The Child Protection and Obscenity Enforcement Act (18 U.S.C. 2257) – Passed in 1988, 2257 primarily protects minors from participating in pornography. The law outlines the exacting paperwork adult-entertainment entrepreneurs are required document and retain, which must be produced relatively quickly when demanded by officials. Now, if you post a picture of an underage person on one of these revenge sites, or if you facilitate the posting of said salacious pics, prepare to go to jail – do not pass go, do not collect $200.

Federal & State Stalking and Cyberstalking Laws – The new Hunter Moore site is rumored to incorporate physical address information that will be pumped into a mapping app; the added functionality is expected to lead to offline stalking. In short, as Mr. T would say, I pity the fool who gets caught stalking, as it’s almost a guarantee they’ll land in legal trouble. A couple of federal Internet harassment and stalking laws can be used to prosecute stalkers:

18 U.S.C. 875(c) – This regulation can be used for interstate threats. While the law includes        electronic communication devices, like email, a physical threat must be present to prosecute under this statute.

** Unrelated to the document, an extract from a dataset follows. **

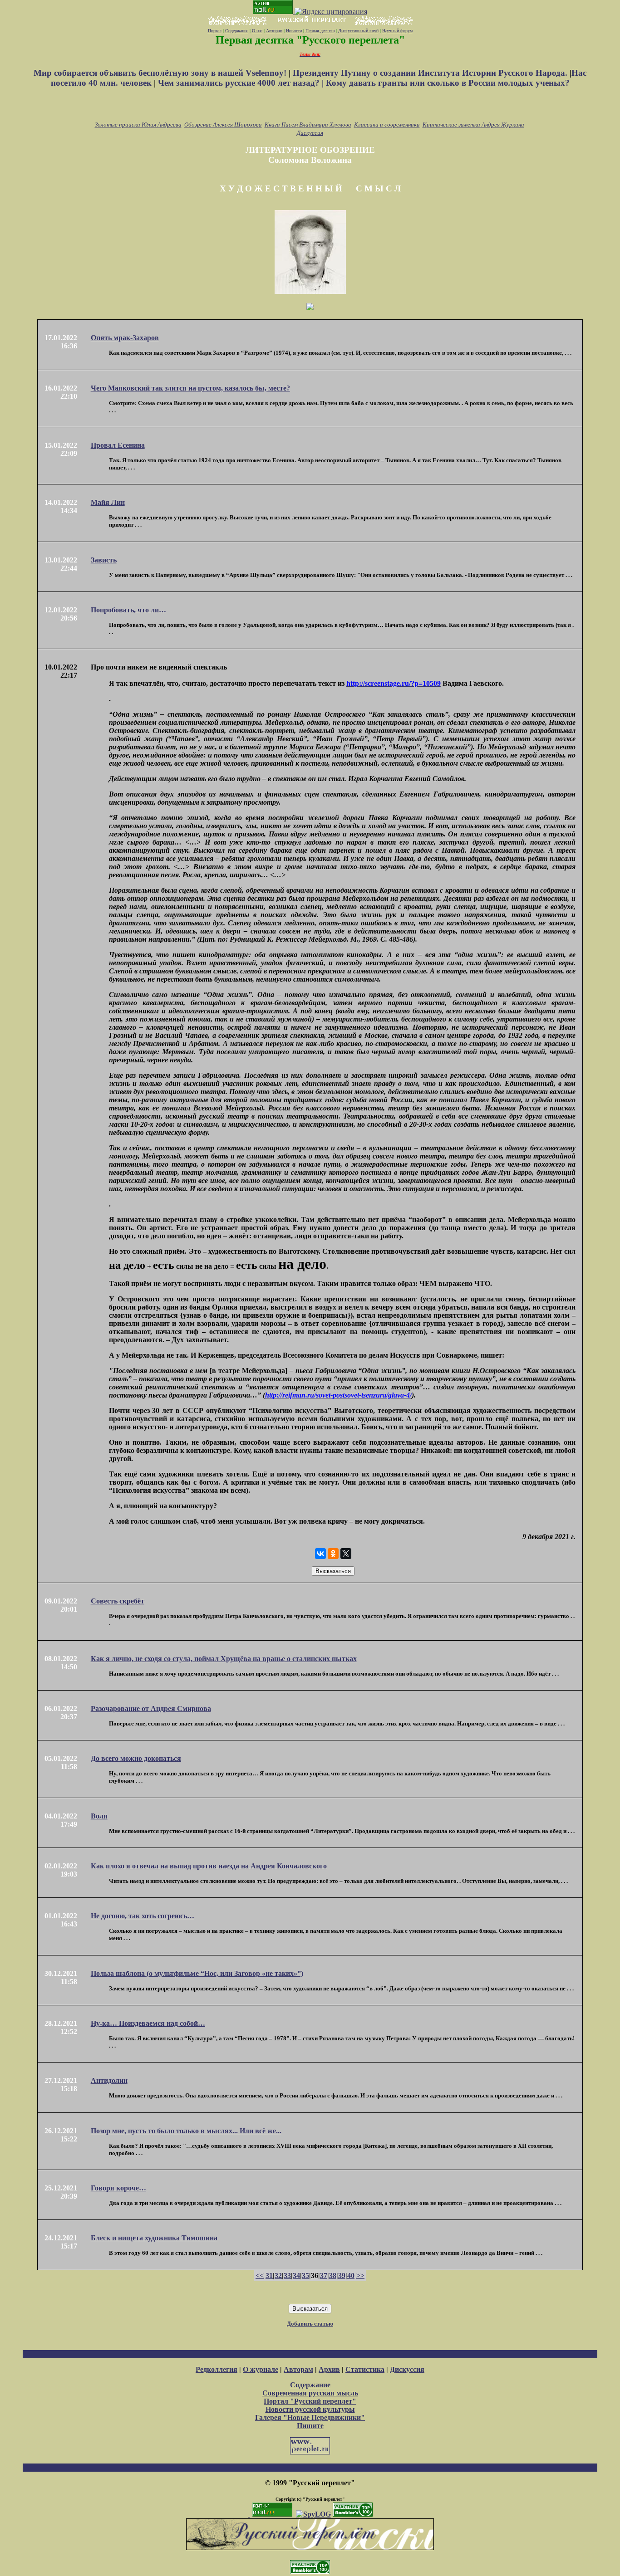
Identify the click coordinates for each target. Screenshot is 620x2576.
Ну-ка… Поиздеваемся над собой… (148, 2023)
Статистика (364, 2369)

47 U.S.C. 223 – Section (a)(ii) of this federal statute states that anyone who “initiates the transmission of, any comment, request, suggestion, proposal, image, or other communication which is obscene or child pornography, with intent to annoy, abuse, threaten, or harass another person” is legally actionable.

Cyber-stalking laws are already on the books in CA, TX, AZ, MO, WV, NC, MI, and GA. Other states are expected to follow suit; many, like New York, already have proposals working their way through the state legislative bodies.

Publicity Rights Intellectual Property Violation – While I have never heard of it being used, technically, if a website serves up advertisements, it’s considered a commerce operation. So, in theory, it’s possible for a plaintiff, who is looking to sue the site’s operator, to claim that their “likeness” is being used to profit, without their permission.

In the U.S., personality rights are state-sanctioned, and over half recognize publicity rights. In these types of cases, the defendant may argue “fair use.” If, however, the images used are low-resolution thumbnails, the defendant may escape unscathed, because low-resolution thumbnails are considered fair use — a legal precedent established in Kelly v. Arriba Soft Corporation. If the pics are full-sized, then the plaintiff has a legal leg, albeit precarious, to stand on.

The Final Analysis

While statutes oftentimes legally protect shame-site proprietors, the potential public backlash is usually more detrimental than financial damages demanded by a court. If you chose to go the revenge site route, prepare to be “doxed” and publicly maligned, which could lead to a severe lack of future employment options – not to mention the serious threat of bodily harm from unhappy *sextees* and the people who love them. If you’re willing to chance the public censure and scorn, well, the law is mostly on your side.